En los años 80, Karl Lagerfeld decide que cada temporada empleará su creatividad en inventar una pequeña colección viajera: la estación Grand Central de Nueva York, el aeropuerto de Santa Mónica en Los Ángeles, la piscina del Raleigh en Miami, la playa del Lido en Venecia, el café Chez Sénéquier de Saint-Tropez, el Eden Rock en Cap d’Antibes, el Bosquecillo de las Tres Fuentes en los jardines del Palacio de Versalles o Loewen Cluster en la colina de Dempsey en Singapur fueron algunos de los destinos que eligió para presentar su desfiles crucero.

Pero la moda se empeña en recuperar su mística.
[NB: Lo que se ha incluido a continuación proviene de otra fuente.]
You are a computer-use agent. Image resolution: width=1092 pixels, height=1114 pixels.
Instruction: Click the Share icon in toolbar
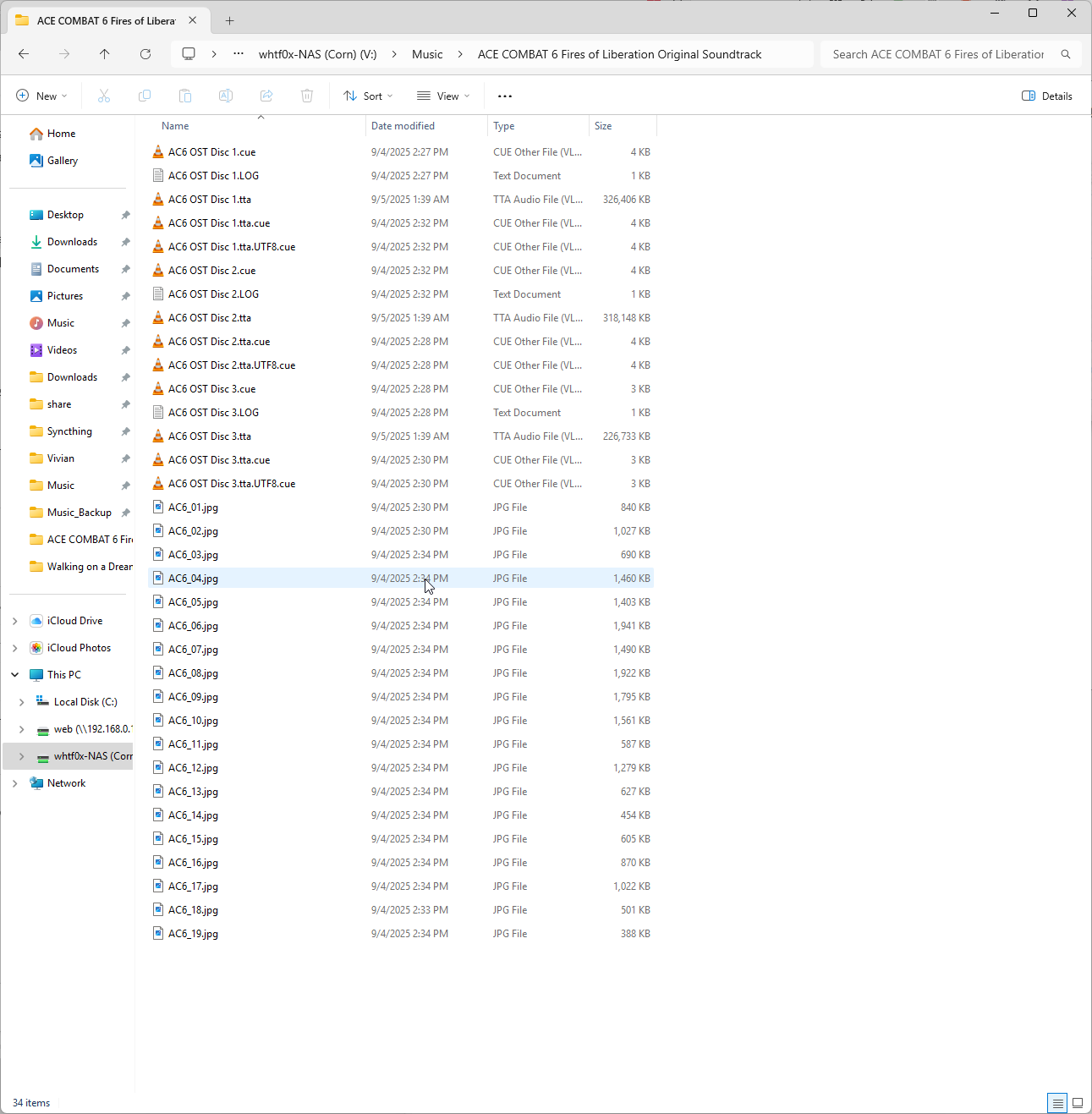click(266, 96)
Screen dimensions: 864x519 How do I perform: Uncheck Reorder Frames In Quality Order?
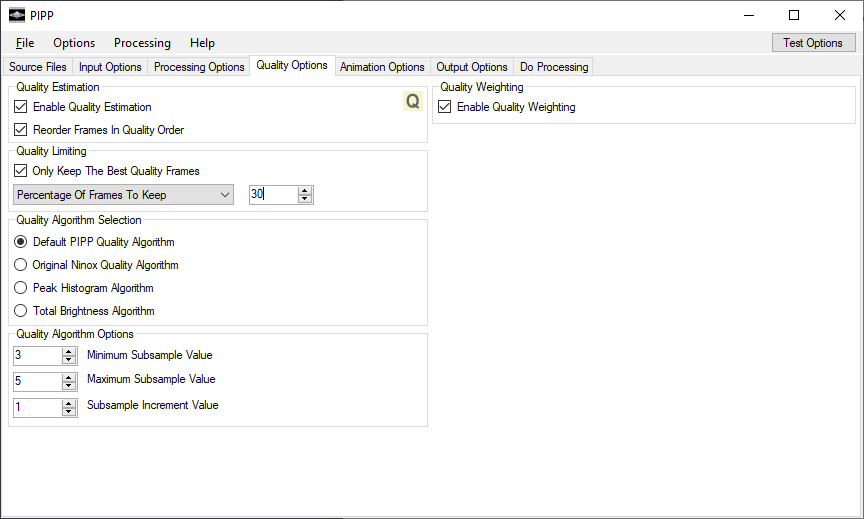pyautogui.click(x=20, y=129)
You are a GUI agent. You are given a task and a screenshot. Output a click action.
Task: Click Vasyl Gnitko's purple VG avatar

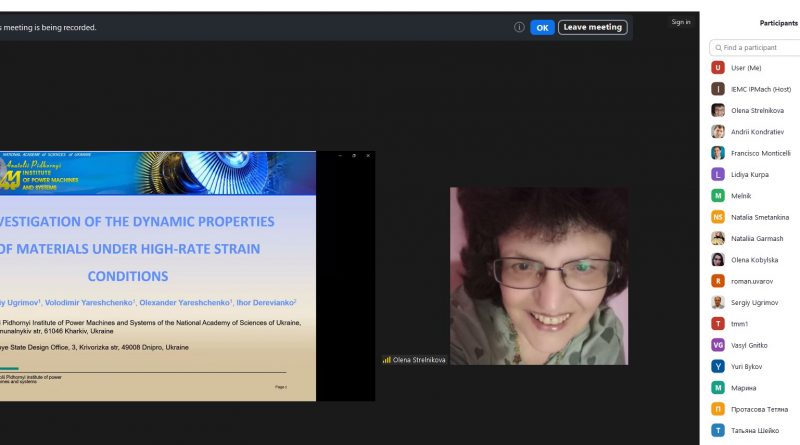pyautogui.click(x=718, y=345)
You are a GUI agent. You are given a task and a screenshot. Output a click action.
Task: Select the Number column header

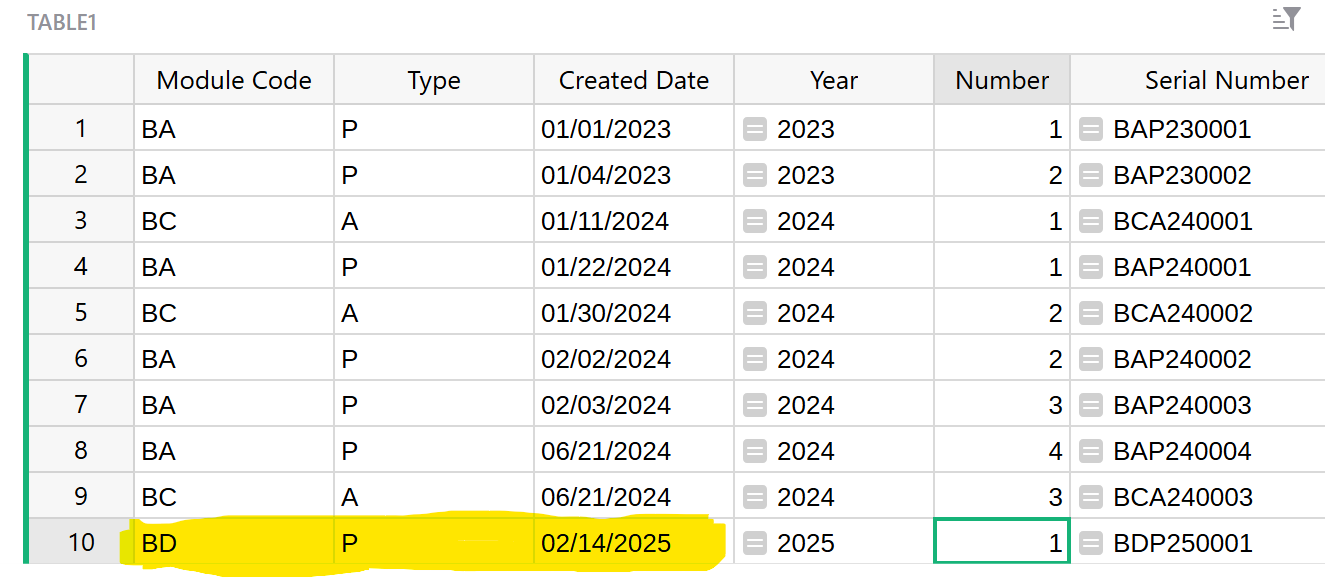(x=1002, y=80)
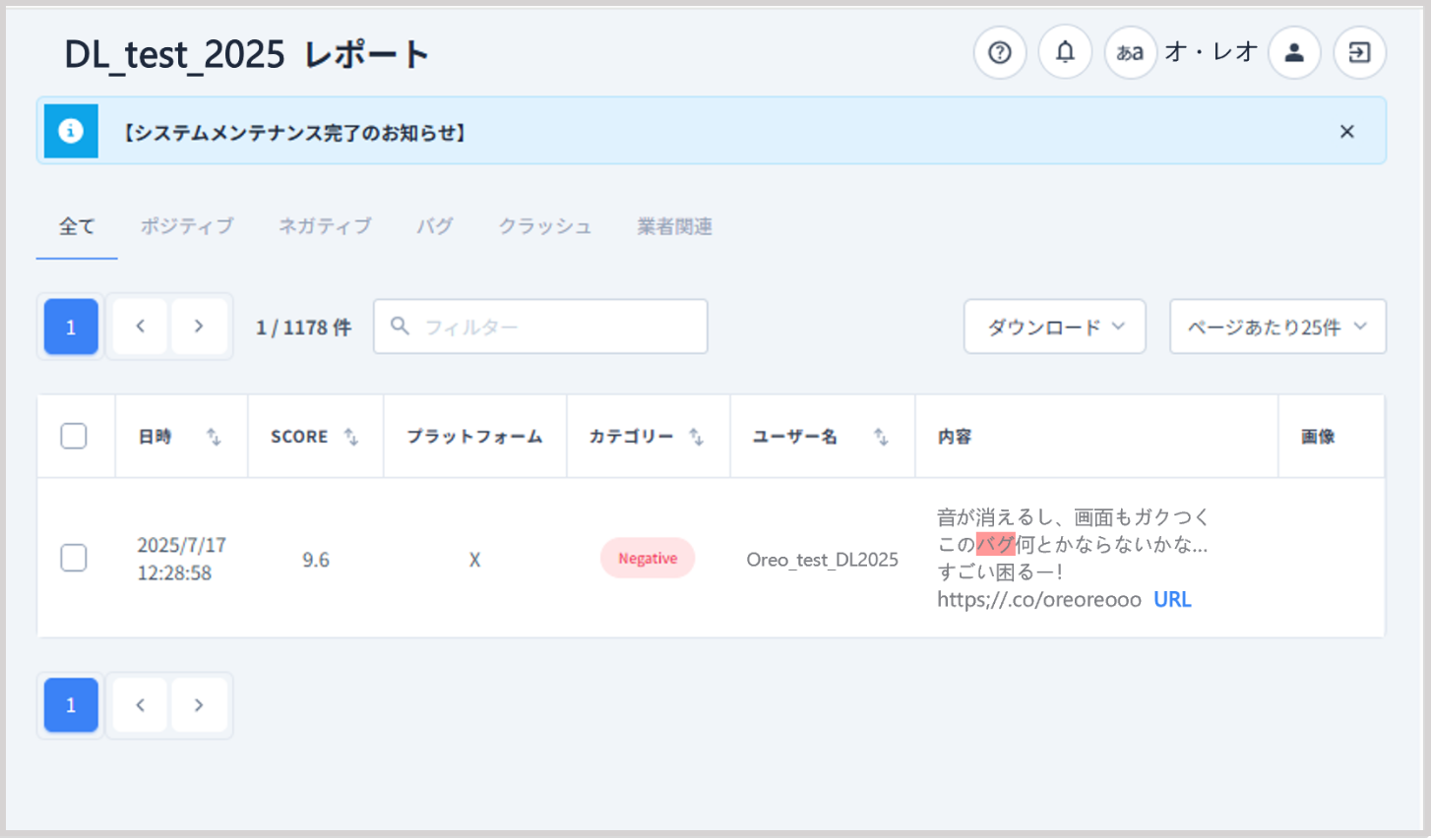Image resolution: width=1431 pixels, height=840 pixels.
Task: Tick the select-all checkbox in table header
Action: (74, 436)
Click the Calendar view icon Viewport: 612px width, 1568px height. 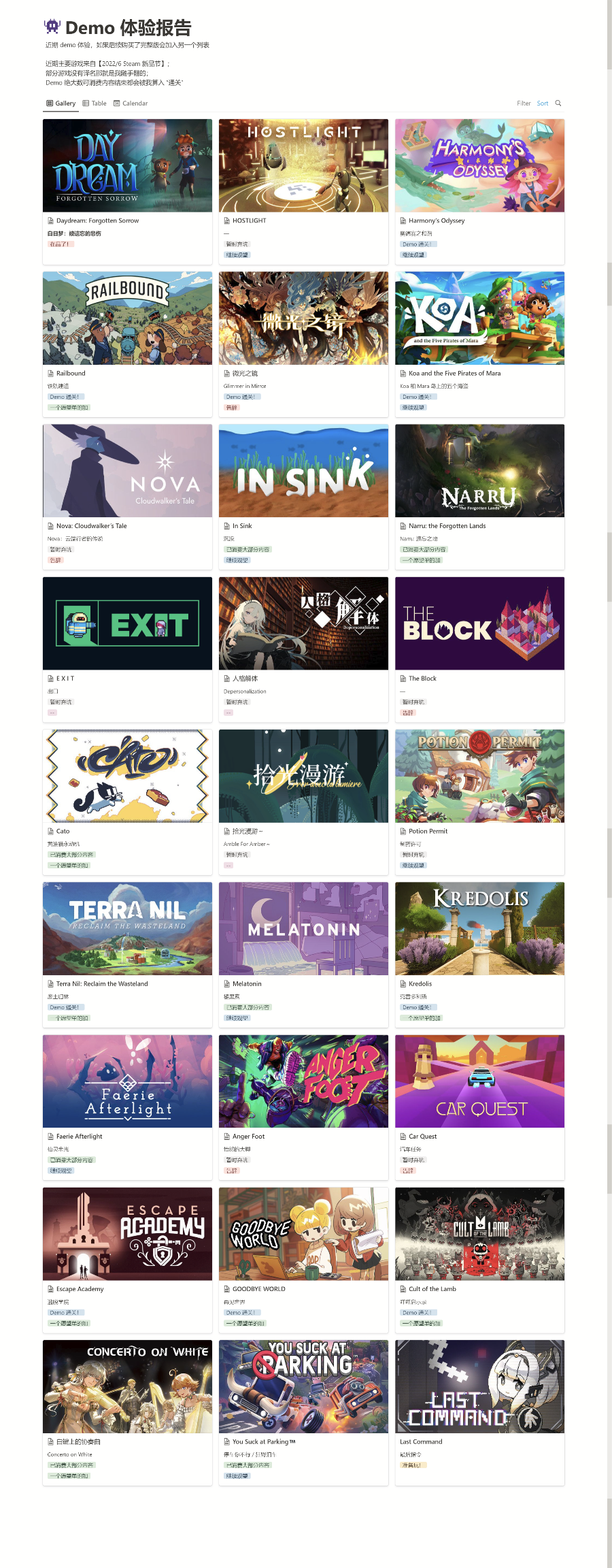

Aún recordamos el desfile de Vuitton de 2012, firmado por Marc Jacobs: qué imagen tan poderosa la de una locomotora humeante entrando dentro del Louvre, transportando a las modelos, que parecían llegar del pasado y del futuro. Bajaban al andén como las damas del siglo pasado, enfundadas en unas siluetas que emanaban el glamour de una vida sobre ruedas. El viaje como inspiración ha sido una constante. Dior también ha celebrado sus desfiles crucero alrededor del mundo, viajando a Shanghai, Nueva York, Mónaco , Blenheim, un palacio del siglo XVIII al noroeste de Londres o Marrakech.Hoy, en los aeropuertos y los cruceros contemporáneos, la mística del viajero se ha convertido en prosa barata. Mucho tuvo que ver la aeronáutica, y no me refiero a aquellos aparatos de hélices que pilotaba la gran Amelia Earhart. La búsqueda de rentabilidad por parte de las líneas aéreas obligó a estrechar los asientos, también a tratar como rebaño a los pasajeros, no tanto por mala voluntad como por ausencia de ella. Los aeropuertos fueron creciendo al ritmo del neonomadismo global, funcionalmente asépticos, lejos de humanizar protocolos.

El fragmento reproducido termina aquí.